Orlando Sentinel

Although painfully public, it’s progress

It’s not why didn’t Kavanaugh’s accuser speak up — it’s why would she?

- Lauren Ritchie Sentinel Columnist

Why did Christine Blasey Ford wait 36 years to accuse Supreme Court nominee Brett Kavanaugh not only of sexual misconduct but of actions that might have added up to a crime?

Wrong question, folks. That’s man-thought. For women who were young in those times, the question isn’t “Why didn’t she report it?” The question is “Why would she?”

Calling the police because a couple creeps groped you, held a hand over your mouth and tried to take off your clothes at a drunken house party in 1982 would never have occurred to many women. The cops would have laughed. Yet, the question gets asked every time a woman comes forward years later, when even the act of asking implies that the victim must be lying. For shame, folks. Consider that grown men molested by Catholic priests don’t typically get a skeptical reaction when they come forward with their stories of abuse. Why is that? Is doubting a woman’s account of sexual misconduct somehow embedded in the hippocampu­s?

Let’s hope not, but it certainly has been part of American society for many years. Transport yourself for a moment back to that time of changing norms for genders when Ford, now a university professor and researcher, says her drunk high school acquaintan­ce, Kavanaugh, tried to rape her at a party.

At the time, young women were being brought up with the ideas of the women’s liberation movement, a far cry from how their mothers were raised. Those poor souls couldn’t even get a car

title or checking account in their own name. They stayed home and raised babies. Men held nearly all the power in society.

Ford and Kavanaugh as teens were in a generation to live out these ideas of equality. Newspapers wrote stories about the first woman elected to the town commission, the first woman judge, the first woman police officer in town. There was such marveling because women previously were considered unfit for business or anything else that involved responsibi­lity and solid judgment. They were too emotional and hysterical to survive in a man’s world. Which it certainly still was. The year Ford says Kavanaugh assaulted her the first woman appointed to the U.S. Supreme Court was a newbie. A woman wouldn’t serve as U.S. attorney general until more than a decade later.

The balance of power in society may have started to shift away from white guys, but like Civil Rights for people of color, it didn’t happen overnight.

The idea had just begun to emerge that the delicate flowers of society were at least partly responsibl­e for their fate, and that notion added another layer of pressure not to report a sexual assault, which is historical­ly under-reported anyway.
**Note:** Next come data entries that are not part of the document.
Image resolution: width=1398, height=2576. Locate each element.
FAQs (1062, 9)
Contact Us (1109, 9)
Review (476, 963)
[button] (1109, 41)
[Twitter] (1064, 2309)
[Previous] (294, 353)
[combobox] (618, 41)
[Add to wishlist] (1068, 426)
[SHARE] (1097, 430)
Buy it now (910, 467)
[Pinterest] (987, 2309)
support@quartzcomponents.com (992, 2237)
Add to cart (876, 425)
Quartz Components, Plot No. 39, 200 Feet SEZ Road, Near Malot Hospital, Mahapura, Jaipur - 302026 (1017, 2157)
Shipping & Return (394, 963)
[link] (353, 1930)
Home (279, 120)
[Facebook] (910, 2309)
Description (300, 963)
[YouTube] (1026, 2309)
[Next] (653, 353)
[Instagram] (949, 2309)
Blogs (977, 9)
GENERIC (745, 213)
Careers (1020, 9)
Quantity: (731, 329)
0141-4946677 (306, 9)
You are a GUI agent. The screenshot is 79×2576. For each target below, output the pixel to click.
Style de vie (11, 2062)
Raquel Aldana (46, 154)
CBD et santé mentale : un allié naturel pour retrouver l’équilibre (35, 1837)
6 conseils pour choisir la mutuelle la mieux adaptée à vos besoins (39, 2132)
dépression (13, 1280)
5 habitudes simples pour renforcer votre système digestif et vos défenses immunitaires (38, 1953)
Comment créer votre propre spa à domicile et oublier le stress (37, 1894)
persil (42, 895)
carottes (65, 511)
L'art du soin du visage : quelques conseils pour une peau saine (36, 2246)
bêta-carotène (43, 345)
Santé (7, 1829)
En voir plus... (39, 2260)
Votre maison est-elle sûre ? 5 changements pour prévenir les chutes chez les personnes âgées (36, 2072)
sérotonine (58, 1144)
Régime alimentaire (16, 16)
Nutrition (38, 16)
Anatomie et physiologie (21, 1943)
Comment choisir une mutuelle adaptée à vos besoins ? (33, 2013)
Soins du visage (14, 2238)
Folks, the view of what you “should” do is vastly different when the result of speaking up can mean the loss of a job, the ruin of your reputation and years of harassment.

However, the biggest hurdle to outing the boss because he insistentl­y groped you in a dark hallway at the annual Christmas party was simply this: Men did that sort of thing all the time. Not all men, of course. Plenty were brought up to respect women.

But there were enough that women of a certain age can bring up this topic, and virtually everyone in the room has a story. We remember them with great clarity because the experience was grossly distastefu­l.

Fanny-patting or breast-groping wasn’t considered OK at the time, but it also wasn’t considered a major deal. A “boys will be boys” mentality was society’s outlook, and there was no point in talking about it.

Confident women learned to brush off aggressive advances — careful not to embarrass him — and skillfully dodged the jerk in the future. They already knew that no good — but plenty of bad — could come of it. Sometimes, the rejected man made the woman’s life miserable, even if she did keep her mouth shut. The Amish figured out several centuries ago that social shunning is a very effective technique. Fast forward to today. A couple years ago, my 26-year-old daughter described to me comments made by a supervisor where she worked. They involved his inappropri­ate desire to have sex with a colleague’s “hot” sister, whose photo he saw on Facebook. This 61-year-old mother’s reaction would have been: ‘Oh, shut up, dude. That’s creepy.’ Move on.

It was not how her colleague, a guy, played it out. He marched down to the company’s human resources department and relayed the story. That supervisor was in deep trouble, and he eventually was dismissed after HR learned of other similar remarks. Times have changed, haven’t they?

All this brings us to Question No. 2: “Why is she bringing it up now?” And here we are, back at the issue of who holds power in a society.

Those of us who grew up in the decades during which the role of women was evolving may not have forced change as far as it should have gone, but in our defense, first swipes at moving the mountain rarely do. Today, we realize that our unvoiced complaints from then would be considered egregious now.

The time has come when women like Ford know that people with sense will take her allegation­s seriously.

And regardless of whether Kavanaugh is seated on the Supreme Court, no man with multiple accusers of sexual misconduct likely will get this far again.

This process has been publicly painful, but it’s how we birth the thing called progress.

The time has come when women like (Christine Blasey) Ford know that people with sense will take her allegation­s seriously.